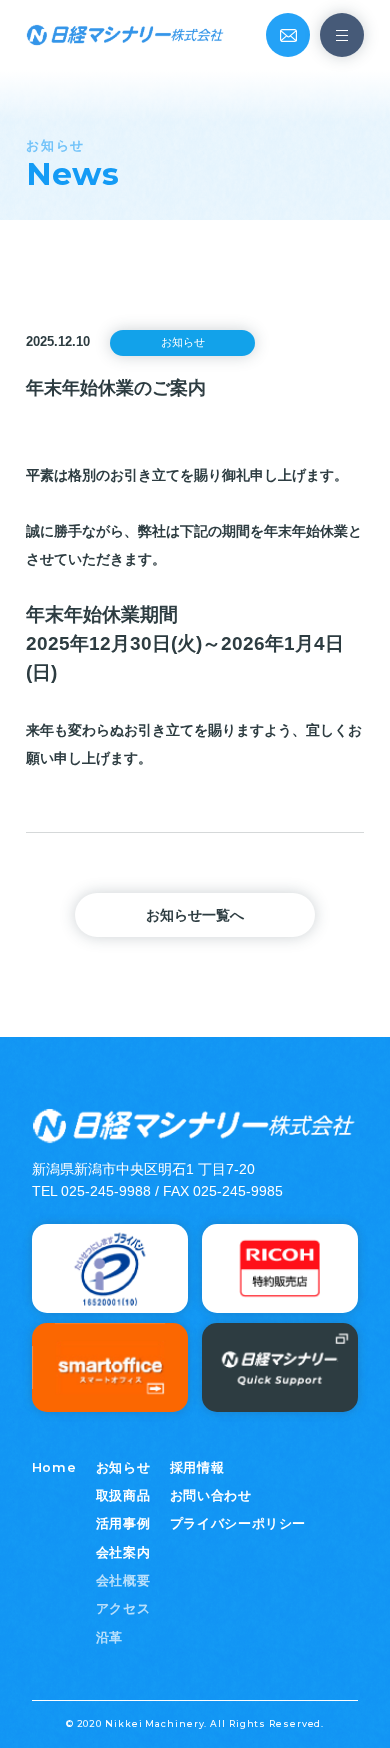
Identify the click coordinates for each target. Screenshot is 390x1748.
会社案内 (123, 1553)
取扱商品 (123, 1496)
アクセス (123, 1609)
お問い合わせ (211, 1496)
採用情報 (197, 1468)
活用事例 (123, 1524)
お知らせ (123, 1468)
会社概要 (123, 1581)
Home (54, 1467)
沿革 (109, 1638)
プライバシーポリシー (238, 1524)
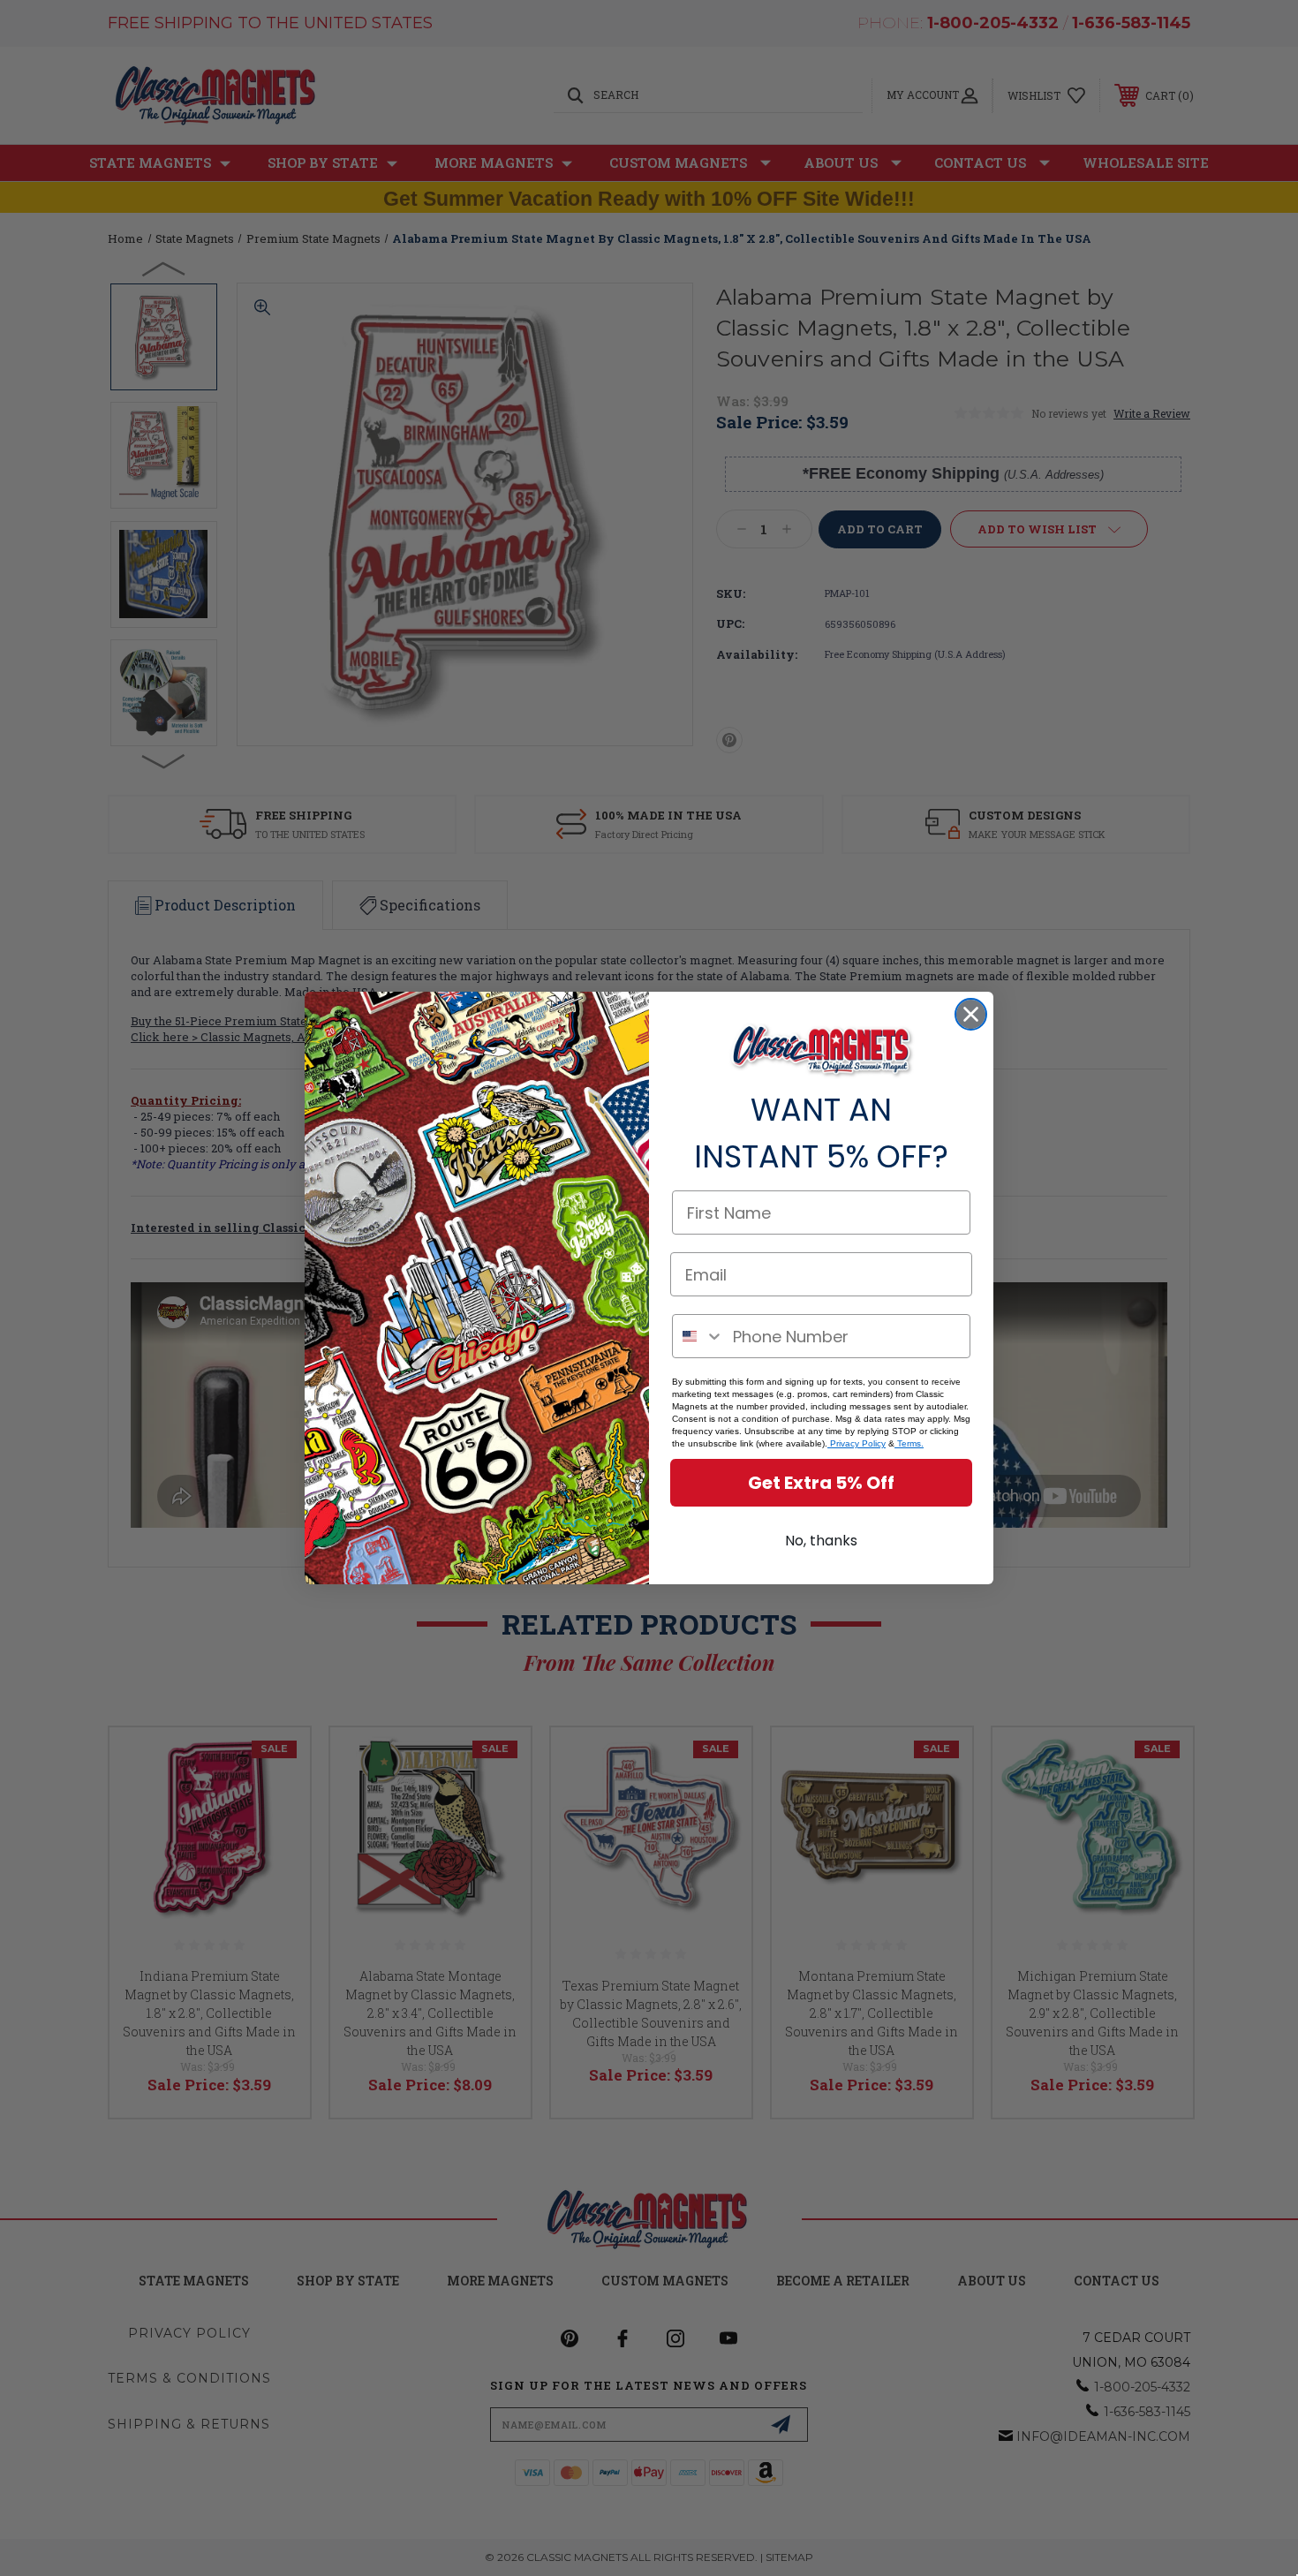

Work item:
Print the records exactly and omit all pictures.

Solution:
Identify the click coordinates for each target. Screenshot is 390x1748.
会社案内 (123, 1553)
取扱商品 (123, 1496)
アクセス (123, 1609)
お問い合わせ (211, 1496)
採用情報 (197, 1468)
活用事例 (123, 1524)
お知らせ (123, 1468)
会社概要 (123, 1581)
Home (54, 1467)
沿革 (109, 1638)
プライバシーポリシー (238, 1524)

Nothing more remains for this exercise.